In law school, they teach you to always read the footnotes. In law school anyway, I tried not to do that because it meant a lot of additional time. As a lawyer, that is a mistake and this case illustrates the point. Let’s take a look at several of the footnotes.
- In footnote 1, the court says that “travel service,” appears to refer to travel agencies and to facilities, such as American Express counters, offering traveler’s checks, currency-exchange services and the like. Those businesses routinely operated out of physical facilities when the ADA was adopted and still do to a lesser extent.
- In footnote 2, the court refers to the District Court decision in National Association of the Deaf v. Netflix when that court stated that since web-based services did not exist when the ADA was passed in 1990, web-based services could not have been explicitly included in the Act.
- In footnote 3, the court said that Congress knew well by 1990 that the Internet was coming. The Senate held hearings in 1989 to explore the potential of a national information superhighway. Even so, the ADA wasn’t written to account for that.
- In footnote 11, the court notes that the ADA was amended in 2008 and that Congress could have easily amended the definition to clarify the inclusion of the Internet with the 2008 amendments but it did not do so.

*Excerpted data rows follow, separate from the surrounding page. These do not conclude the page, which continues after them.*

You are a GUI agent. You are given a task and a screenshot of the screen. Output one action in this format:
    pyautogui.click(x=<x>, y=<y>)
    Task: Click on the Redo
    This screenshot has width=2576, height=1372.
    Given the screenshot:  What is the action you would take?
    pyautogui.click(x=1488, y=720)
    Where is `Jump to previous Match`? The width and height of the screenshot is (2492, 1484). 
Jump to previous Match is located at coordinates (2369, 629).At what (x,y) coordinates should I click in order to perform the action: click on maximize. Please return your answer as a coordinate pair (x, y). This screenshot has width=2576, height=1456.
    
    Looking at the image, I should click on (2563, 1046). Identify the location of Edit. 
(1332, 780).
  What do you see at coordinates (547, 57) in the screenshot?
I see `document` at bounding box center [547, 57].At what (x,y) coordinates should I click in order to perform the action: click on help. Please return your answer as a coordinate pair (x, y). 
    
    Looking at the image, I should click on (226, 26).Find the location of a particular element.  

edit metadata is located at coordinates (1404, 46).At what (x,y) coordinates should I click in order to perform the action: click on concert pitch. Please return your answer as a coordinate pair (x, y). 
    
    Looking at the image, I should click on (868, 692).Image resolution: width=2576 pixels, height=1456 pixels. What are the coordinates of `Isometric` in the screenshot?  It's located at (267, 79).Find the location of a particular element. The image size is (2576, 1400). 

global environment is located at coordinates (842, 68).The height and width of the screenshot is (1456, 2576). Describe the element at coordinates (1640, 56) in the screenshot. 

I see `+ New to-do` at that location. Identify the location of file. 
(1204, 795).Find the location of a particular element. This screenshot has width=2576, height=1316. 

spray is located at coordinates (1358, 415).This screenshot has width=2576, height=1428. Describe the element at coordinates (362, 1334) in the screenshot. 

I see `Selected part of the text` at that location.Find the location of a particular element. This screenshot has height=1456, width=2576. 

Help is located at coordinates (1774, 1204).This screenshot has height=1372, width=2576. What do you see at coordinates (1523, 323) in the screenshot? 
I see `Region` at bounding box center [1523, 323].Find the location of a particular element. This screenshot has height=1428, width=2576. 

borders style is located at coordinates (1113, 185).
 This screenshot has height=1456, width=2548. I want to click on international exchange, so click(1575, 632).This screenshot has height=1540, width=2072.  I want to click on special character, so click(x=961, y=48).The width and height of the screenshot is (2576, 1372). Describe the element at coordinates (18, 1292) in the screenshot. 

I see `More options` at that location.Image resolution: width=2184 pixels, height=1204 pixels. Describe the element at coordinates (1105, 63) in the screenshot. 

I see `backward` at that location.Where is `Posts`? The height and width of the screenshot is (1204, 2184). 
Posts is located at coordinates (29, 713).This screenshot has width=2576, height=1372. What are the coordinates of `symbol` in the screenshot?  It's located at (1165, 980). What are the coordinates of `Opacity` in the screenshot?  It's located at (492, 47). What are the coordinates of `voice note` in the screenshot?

- In footnote 12, the court says the maxim noscitur a sociis says that individual items appearing in the list should be read to share common attributes.
- In footnote 14, plaintiff argues that Newsday has its own television and video Internet studio in addition to its publishing and advertising production facilities and offices. However, plaintiff does not allege that those facilities are open to Newsday’s customers, or that Newsday sells it newspapers or any other goods or services that those locations.
- In footnote 16, the court notes that plaintiff is a serial plaintiff having filed at least 44 ADA lawsuits in the Eastern District of New York alone as of August 16, 2021.
- In footnote 17, the court says that while many district courts within the Second Circuit have held that websites qualify as a place of public accommodation under the ADA, the reasoning goes too far. Absent some limiting principle, their reasoning means that every operator of the website-every blogger, vlogger, and the like-must provide closed captioning and any other accommodation required by the ADA. The argument that such a rule would only apply to websites offering goods and services also does not wash because the textual basis for such a limitation in the ADA is unclear.
- The two strongest arguments in favor of the never line of cases are that Congress did not add phrasing that would include the Internet in 2008, and the term “place,” presumptively refers to physical places.
- The counterargument is that the United States Supreme Court has recognized technological evolution in other contexts, such as free speech, which we discussed here, and taxation, which we discussed here (As we know, South Dakota v. Wayfair is very recent. So by the logic of the court in this opinion, the term place would not presumptively refer to physical locations).
- Very curious why South Dakota v. Wayfair was not raised in this decision. For lawyers advocating that the Internet is a place of public accommodation, failure to raise South Dakota v. Wayfair may border on malpractice (see this blog entry discussing legal malpractice). Perhaps, on appeal plaintiff will raise S.D. v. Wayfair then.
- DOJ in the Trump administration, as we discussed here, strongly suggested that they were going to take the approach of Internet sites having to be accessible if it was of the type of business operating in 42 U.S.C. §12181(7). I would suspect that under a Biden administration that approach would continue.
- There clearly is a circuit court split already (9th-Gateway v. 11th never but that isn’t the question) and more to undoubtedly come. When it goes to the Supreme Court, all bets are off with respect to the never line of cases succeeding, particularly in light of South Dakota v. Wayfair. To my mind, the Supreme Court would be more likely to go with the gateway theory or, relying on South Dakota v. Wayfair, with the of the type of business theory.
- That plaintiff is a serial plaintiff should not affect the analysis. However, it isn’t unusual for a court’s analysis to be affected by that fact in subtle ways, sometimes significantly so.